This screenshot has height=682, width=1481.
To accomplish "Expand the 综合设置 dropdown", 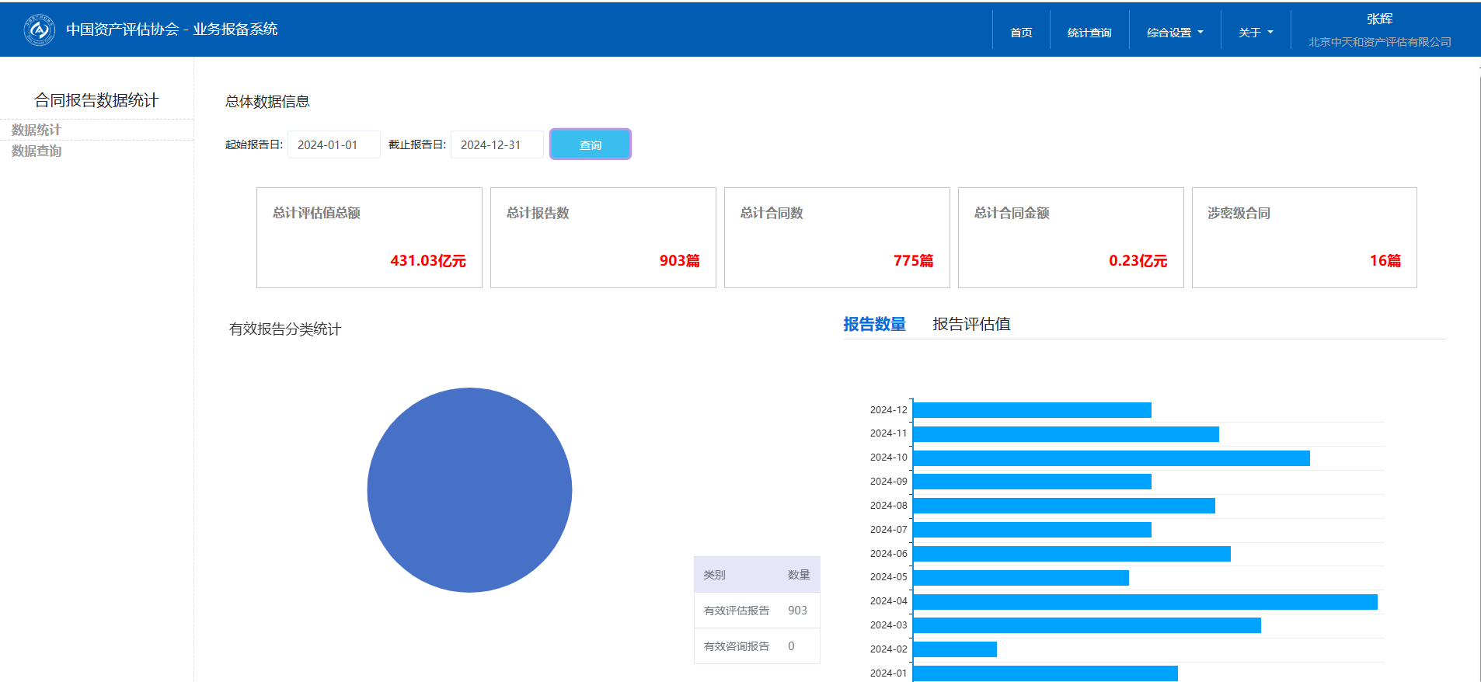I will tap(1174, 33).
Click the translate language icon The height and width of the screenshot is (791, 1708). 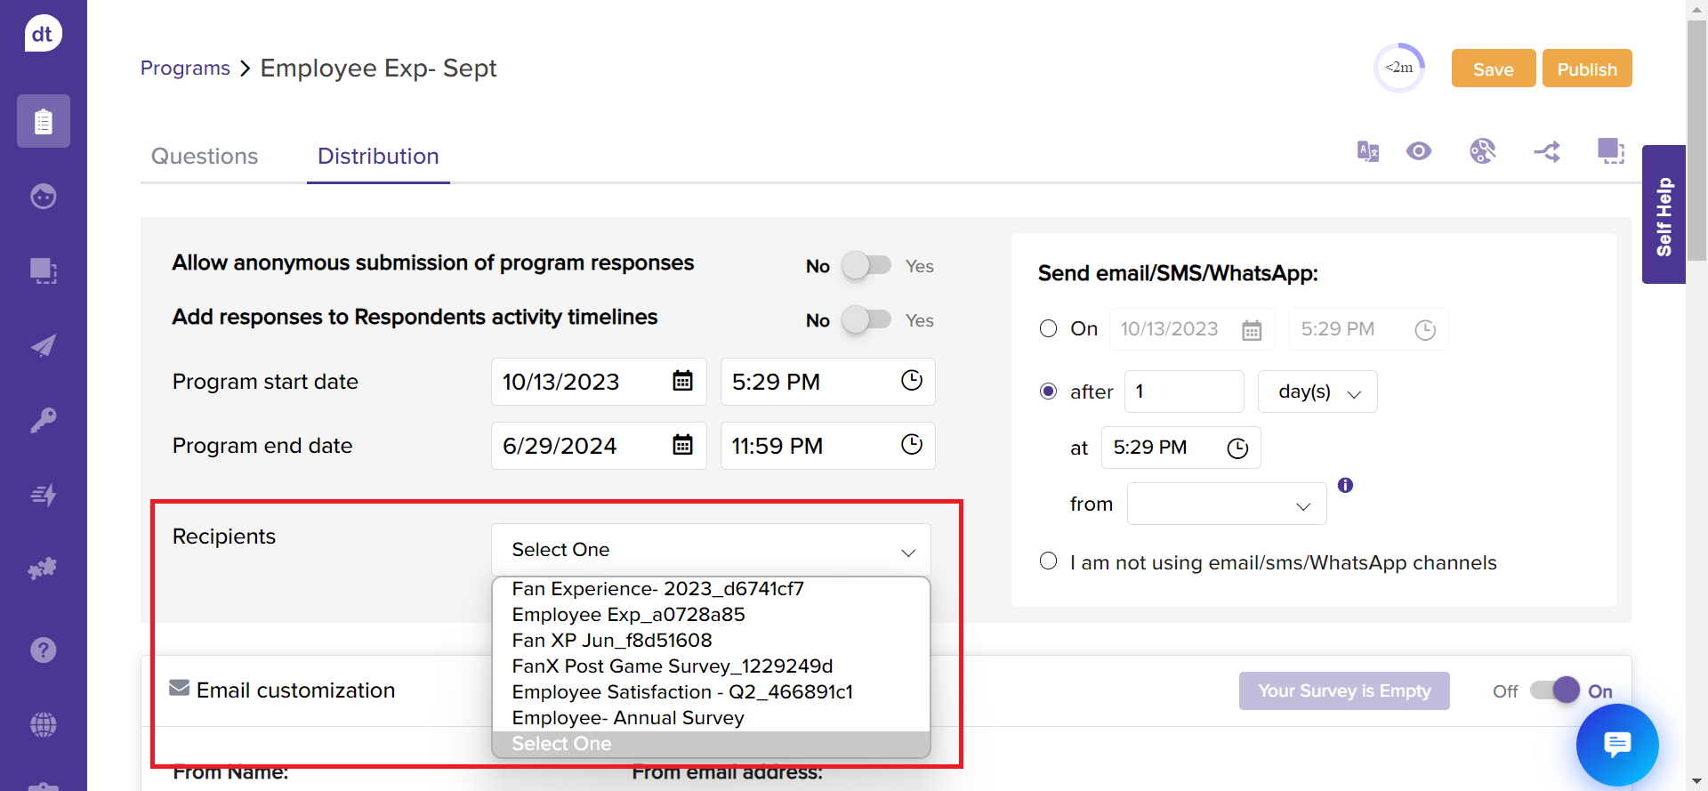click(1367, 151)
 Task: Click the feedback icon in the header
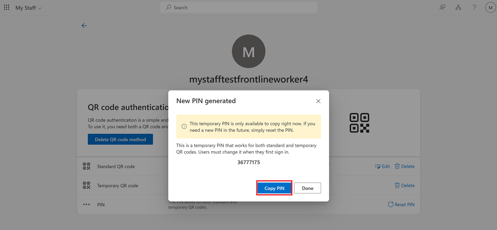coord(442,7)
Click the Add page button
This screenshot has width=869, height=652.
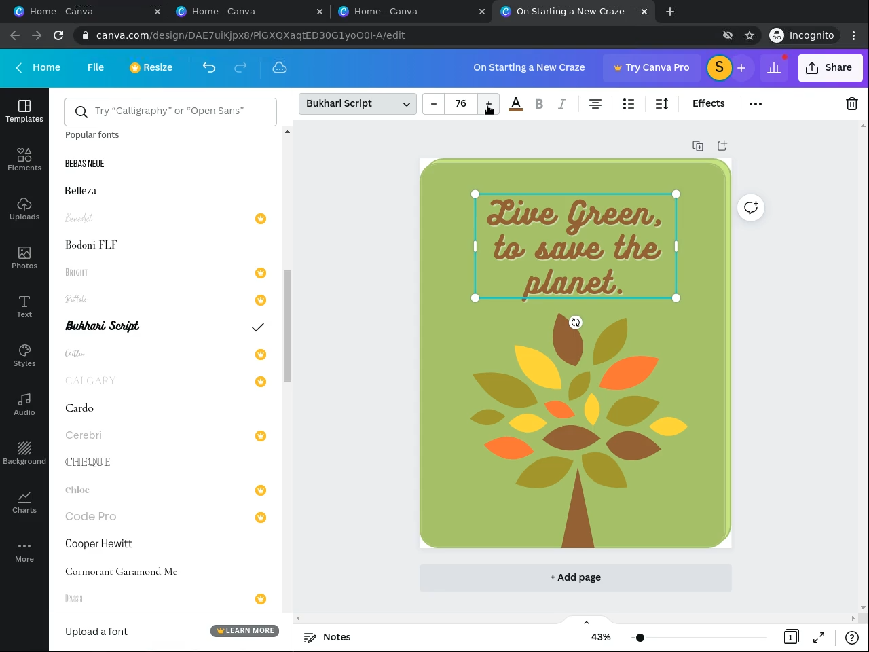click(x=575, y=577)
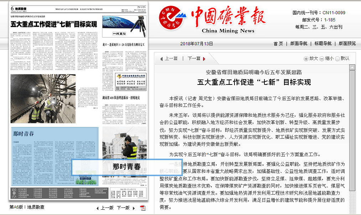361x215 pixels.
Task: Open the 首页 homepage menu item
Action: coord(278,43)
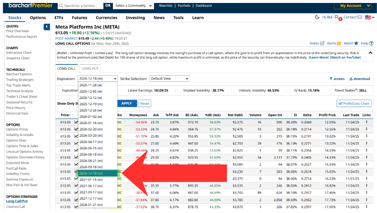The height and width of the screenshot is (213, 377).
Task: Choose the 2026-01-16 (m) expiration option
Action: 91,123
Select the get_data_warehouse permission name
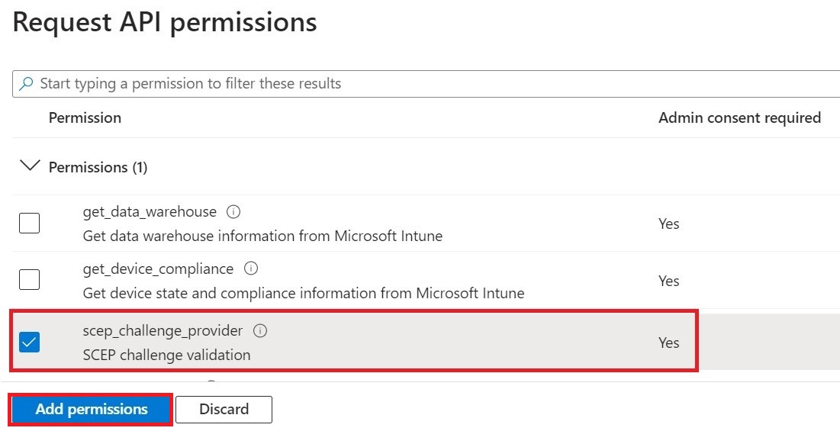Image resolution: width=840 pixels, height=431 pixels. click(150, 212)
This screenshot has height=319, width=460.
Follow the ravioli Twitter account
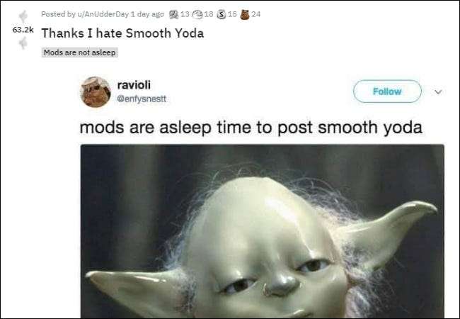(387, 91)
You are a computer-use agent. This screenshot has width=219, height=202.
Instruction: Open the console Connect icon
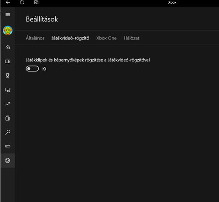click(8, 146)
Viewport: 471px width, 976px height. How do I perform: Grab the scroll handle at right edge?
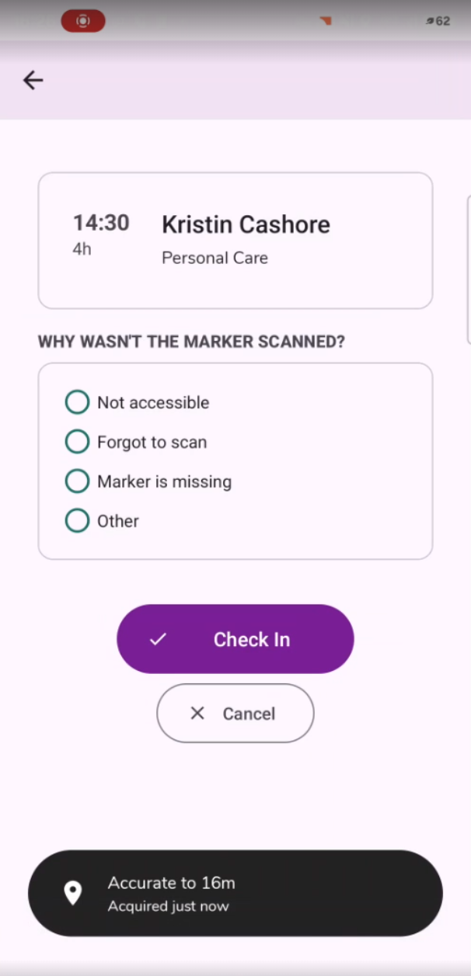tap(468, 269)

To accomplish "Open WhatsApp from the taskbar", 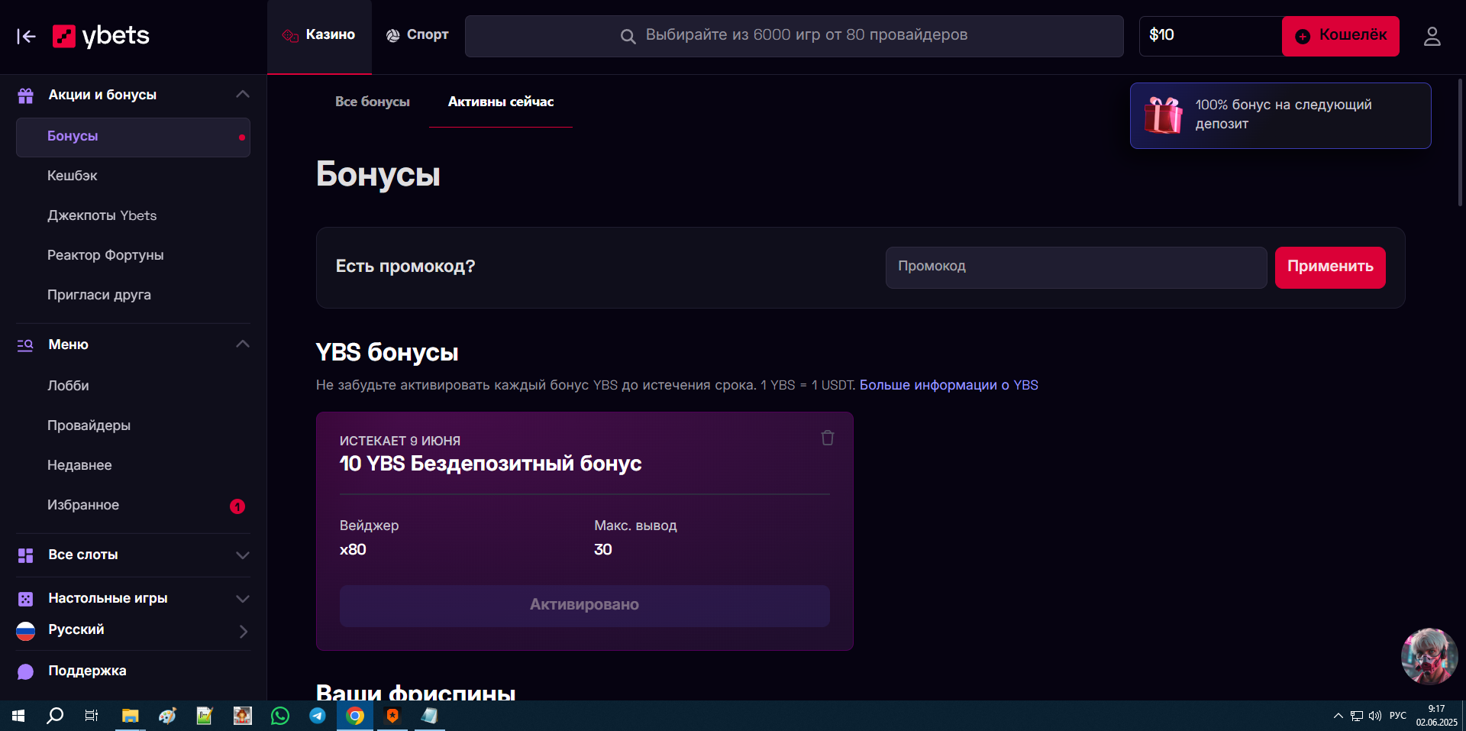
----------------
- [Your objective]: Please reproduce the lines above from the one containing "This screenshot has width=869, height=652." through the final line, exactly and inclusively, leaving out each picture.

- [Result of this exercise]:
This screenshot has width=869, height=652.
click(x=575, y=577)
361x215 pixels.
Task: Open the 首页 homepage menu item
Action: coord(278,43)
The height and width of the screenshot is (213, 377).
Task: Choose the 2026-01-16 (m) expiration option
Action: 91,123
Select the get_data_warehouse permission name
Image resolution: width=840 pixels, height=431 pixels. click(150, 212)
This screenshot has height=319, width=460.
Follow the ravioli Twitter account
(387, 91)
You are a computer-use agent. This screenshot has width=219, height=202.
Instruction: Open the console Connect icon
click(8, 146)
Viewport: 471px width, 976px height. How do I perform: Grab the scroll handle at right edge?
tap(468, 269)

To accomplish "Open WhatsApp from the taskbar", 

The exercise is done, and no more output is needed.